I don’t know if I’m gonna be up here again

Tyler, the Creator is a Grammy winner. That might not seem like that biggest moment from a night where an 18-year-old swept each of the major awards categories and Billy Porter turned the red carpet into the 1893 World’s Fair, but it undeniably meant something. 

The Grammys — which, partially due to Kobe Bryant’s tragic and sudden death just hours earlier, spent close to zero seconds of the night addressing the controversial firing of its first female CEO Deborah Dugan — have long steered away from disruption. But on Sunday night, they gave the spotlight to a disruptor, and he had a true, bonafide, superstar moment.

Tyler, who has gone from a cockroach-eating shock artist to a “threat to public order” to a prank show host to an LGBTQ+ ambassador to finally, a formidable production genius and fully realized auteur, got to have his night on Sunday.

The 28-year-old danced like a maniac on stage — accompanied by Boyz II Men, Charlie Wilson and of course, a silk-white bowl-cut whig. He won a Grammy award (his first ever) for best rap album. He sweetly welcomed his mom on stage to thank her for raising him so well. And finally, he told the Grammys how meaningless they are.

“It sucks that whenever we — and I mean guys that look like me — do anything that’s genre-bending or that’s anything they always put it in a rap or urban category. I don’t like that ‘urban’ word — it’s just a politically correct way to say the n-word to me,” he said after the ceremony.

Plenty of stuff happened at the 62nd Grammy Awards (some of it was even important!), but Tyler’s moment felt like something different. At the most optimistic, it was a victory lap for an artist who has defined so much of fashion, humor, music and culture for an entire decade (and will continue to for years — whether or not it’s because of an awards ceremony).

“Alright, I don’t know if I’m ever gonna be up here again, so bear with me,” Tyler said at the start of his acceptance speech. Maybe he’s right about that part — but Sunday night, he was there.

The *also* most important

This is the part where we talk about the other stuff that mattered this week. Basically, the stuff that mattered a lot, but maybe just not as much as the other stuff above, which mattered more than this stuff. This stuff still matters a lot though. Makes sense?

Billie Eilish was really not trying to win another Grammy: Being 18 is honestly stressful enough. Add five Grammy awards and a record-breaking night as the youngest album of the year winner of all time, and suddenly studying for your AP Physics exam probably doesn’t seem so bad by comparison.

Eilish was caught on camera mouthing “please don’t be me” just before her 4th victory of the night — and who can blame her? It’s a high pressure situation for anyone, let alone a teenager. Also like most teens, she really just wanted Ariana Grande to win.

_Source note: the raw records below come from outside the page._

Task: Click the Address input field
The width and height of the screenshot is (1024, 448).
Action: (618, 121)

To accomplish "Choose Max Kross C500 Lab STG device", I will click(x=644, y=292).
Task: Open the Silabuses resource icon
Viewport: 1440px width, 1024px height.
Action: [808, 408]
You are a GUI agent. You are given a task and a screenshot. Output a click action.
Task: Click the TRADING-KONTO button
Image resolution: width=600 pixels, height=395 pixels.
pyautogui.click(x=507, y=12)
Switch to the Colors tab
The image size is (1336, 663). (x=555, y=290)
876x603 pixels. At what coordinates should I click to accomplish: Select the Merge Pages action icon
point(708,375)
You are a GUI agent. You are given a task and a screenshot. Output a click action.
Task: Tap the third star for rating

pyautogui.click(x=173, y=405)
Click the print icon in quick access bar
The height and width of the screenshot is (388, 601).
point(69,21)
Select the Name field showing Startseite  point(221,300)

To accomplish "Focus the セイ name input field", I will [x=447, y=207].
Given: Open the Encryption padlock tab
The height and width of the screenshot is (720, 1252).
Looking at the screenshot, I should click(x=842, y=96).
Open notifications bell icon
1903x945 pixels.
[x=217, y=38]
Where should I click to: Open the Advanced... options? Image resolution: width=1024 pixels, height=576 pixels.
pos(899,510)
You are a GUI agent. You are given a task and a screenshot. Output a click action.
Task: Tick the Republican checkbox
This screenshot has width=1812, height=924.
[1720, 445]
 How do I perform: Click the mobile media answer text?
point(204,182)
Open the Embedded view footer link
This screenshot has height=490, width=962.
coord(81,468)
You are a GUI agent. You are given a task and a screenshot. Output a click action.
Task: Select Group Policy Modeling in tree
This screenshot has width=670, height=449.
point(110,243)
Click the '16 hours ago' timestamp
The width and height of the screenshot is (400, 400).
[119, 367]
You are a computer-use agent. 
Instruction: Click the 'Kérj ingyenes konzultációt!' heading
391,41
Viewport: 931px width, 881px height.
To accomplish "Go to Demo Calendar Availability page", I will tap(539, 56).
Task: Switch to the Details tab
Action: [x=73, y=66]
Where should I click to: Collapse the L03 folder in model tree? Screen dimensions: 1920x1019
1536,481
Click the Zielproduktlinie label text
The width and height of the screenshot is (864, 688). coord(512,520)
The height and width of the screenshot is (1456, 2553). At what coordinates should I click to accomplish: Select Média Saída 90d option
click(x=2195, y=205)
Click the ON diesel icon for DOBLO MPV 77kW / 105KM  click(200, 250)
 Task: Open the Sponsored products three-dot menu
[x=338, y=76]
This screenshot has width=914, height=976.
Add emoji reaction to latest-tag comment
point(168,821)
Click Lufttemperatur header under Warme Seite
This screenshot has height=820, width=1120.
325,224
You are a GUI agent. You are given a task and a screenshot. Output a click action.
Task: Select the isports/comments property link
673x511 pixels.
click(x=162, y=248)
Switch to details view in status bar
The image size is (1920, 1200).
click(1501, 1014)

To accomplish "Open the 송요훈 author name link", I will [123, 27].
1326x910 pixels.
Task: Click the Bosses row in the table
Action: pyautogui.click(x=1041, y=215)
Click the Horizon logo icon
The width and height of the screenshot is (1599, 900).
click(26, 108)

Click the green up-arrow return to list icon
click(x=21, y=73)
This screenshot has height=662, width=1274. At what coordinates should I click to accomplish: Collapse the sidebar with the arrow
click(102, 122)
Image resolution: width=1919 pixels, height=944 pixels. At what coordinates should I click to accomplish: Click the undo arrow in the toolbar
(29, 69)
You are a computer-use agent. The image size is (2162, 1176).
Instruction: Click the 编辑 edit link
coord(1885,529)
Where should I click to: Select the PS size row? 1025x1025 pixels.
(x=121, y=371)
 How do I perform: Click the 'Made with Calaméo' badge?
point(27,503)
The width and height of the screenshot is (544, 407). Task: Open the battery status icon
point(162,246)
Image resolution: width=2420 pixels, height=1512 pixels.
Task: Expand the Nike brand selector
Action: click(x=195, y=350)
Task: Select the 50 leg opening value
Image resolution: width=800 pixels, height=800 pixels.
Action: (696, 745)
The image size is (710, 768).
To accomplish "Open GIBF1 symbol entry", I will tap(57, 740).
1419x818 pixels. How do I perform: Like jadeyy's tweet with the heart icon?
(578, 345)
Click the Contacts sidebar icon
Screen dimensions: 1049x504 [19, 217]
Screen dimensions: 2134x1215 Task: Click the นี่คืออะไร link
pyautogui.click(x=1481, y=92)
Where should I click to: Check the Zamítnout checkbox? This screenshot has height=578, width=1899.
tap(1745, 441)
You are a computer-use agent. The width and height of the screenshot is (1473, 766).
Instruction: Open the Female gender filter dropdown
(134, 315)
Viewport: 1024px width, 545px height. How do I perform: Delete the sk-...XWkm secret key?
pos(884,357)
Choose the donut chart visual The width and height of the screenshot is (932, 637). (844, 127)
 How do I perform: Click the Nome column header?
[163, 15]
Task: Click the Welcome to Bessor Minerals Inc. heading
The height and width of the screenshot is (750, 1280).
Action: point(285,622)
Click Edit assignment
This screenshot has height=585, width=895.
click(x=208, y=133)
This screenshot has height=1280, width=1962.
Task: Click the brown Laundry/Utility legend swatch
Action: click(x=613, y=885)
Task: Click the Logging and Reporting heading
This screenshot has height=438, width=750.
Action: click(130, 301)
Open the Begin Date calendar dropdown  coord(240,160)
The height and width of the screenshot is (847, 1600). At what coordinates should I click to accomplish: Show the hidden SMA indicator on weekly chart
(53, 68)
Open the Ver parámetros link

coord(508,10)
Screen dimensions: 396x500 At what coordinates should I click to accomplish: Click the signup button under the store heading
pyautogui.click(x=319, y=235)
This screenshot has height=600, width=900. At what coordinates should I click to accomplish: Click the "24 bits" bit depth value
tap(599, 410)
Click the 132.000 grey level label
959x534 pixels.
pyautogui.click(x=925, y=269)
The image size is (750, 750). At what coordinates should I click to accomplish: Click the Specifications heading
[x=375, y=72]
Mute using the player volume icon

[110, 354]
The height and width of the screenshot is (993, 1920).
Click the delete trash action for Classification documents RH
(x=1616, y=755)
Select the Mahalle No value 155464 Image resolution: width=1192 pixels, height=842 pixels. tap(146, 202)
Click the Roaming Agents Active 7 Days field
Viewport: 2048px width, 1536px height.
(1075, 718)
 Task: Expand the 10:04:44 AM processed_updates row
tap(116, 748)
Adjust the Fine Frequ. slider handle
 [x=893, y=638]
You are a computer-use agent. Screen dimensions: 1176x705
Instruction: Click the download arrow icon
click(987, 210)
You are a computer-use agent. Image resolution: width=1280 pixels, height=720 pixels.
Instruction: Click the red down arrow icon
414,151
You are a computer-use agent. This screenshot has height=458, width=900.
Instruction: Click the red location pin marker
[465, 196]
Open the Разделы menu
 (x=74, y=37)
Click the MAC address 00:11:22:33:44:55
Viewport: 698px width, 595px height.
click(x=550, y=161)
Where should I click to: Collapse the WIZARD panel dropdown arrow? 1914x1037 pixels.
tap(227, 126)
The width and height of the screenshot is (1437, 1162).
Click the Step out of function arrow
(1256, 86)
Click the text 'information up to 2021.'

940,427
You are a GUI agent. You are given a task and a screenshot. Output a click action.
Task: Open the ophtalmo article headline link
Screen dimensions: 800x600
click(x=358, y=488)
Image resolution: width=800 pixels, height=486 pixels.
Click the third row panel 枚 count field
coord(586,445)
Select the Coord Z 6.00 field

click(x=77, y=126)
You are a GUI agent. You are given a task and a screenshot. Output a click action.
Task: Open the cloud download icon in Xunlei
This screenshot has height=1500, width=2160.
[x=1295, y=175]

Bad Bunny wrote the song we all need right now: It would be both insane and impossible to  recap the countless ways in which Kobe Bryant’s career shaped the trajectory of hip-hop lyrics, or the numerous, heart-wrenching tributes that poured in from musicians following his death. There can — and should be plenty of time for that in the next several months, so let’s keep this simple.

On Monday, Bad Bunny released what is likely the first Kobe tribute song to arrive after his death. The track, called “6 Rings,” isn’t just a touching send-off to a figure that meant so much to the Puerto Rican rapper, it’s also a testament to No. 24’s legacy. “6 Rings,” which is sung in Spanish, is evidence that Kobe was an international, if not universal, figure.

Big bops, new tunes

This part, which will be the part after the part above it, is the part where we talk about some music — music that will definitely always be important music. Whether it’s a rising artist, a new album or a *vibe-appropriate* playlist, this is the part where those things will appear.

Waxahatchee is really up to something: Katie Crutchfield took more than 30 months to work up the sequel to her critically adored breakout, Out in the Storm. Now the indie rock powerhouse is back, with a new album — Saint Cloudarriving March 27 — and an impressively sincere new single, “Fire.”

Social media flex of the week

This part — the last part — is the part where we look at one social media moment that made the music world a little more interesting this week.

This week, that moment is Ezra Koenig, rocking this “Millennial dad just dropping into Trader Joe’s for a small bag of shishito peppers” fit on his way to a Grammy for best alternative album of the year.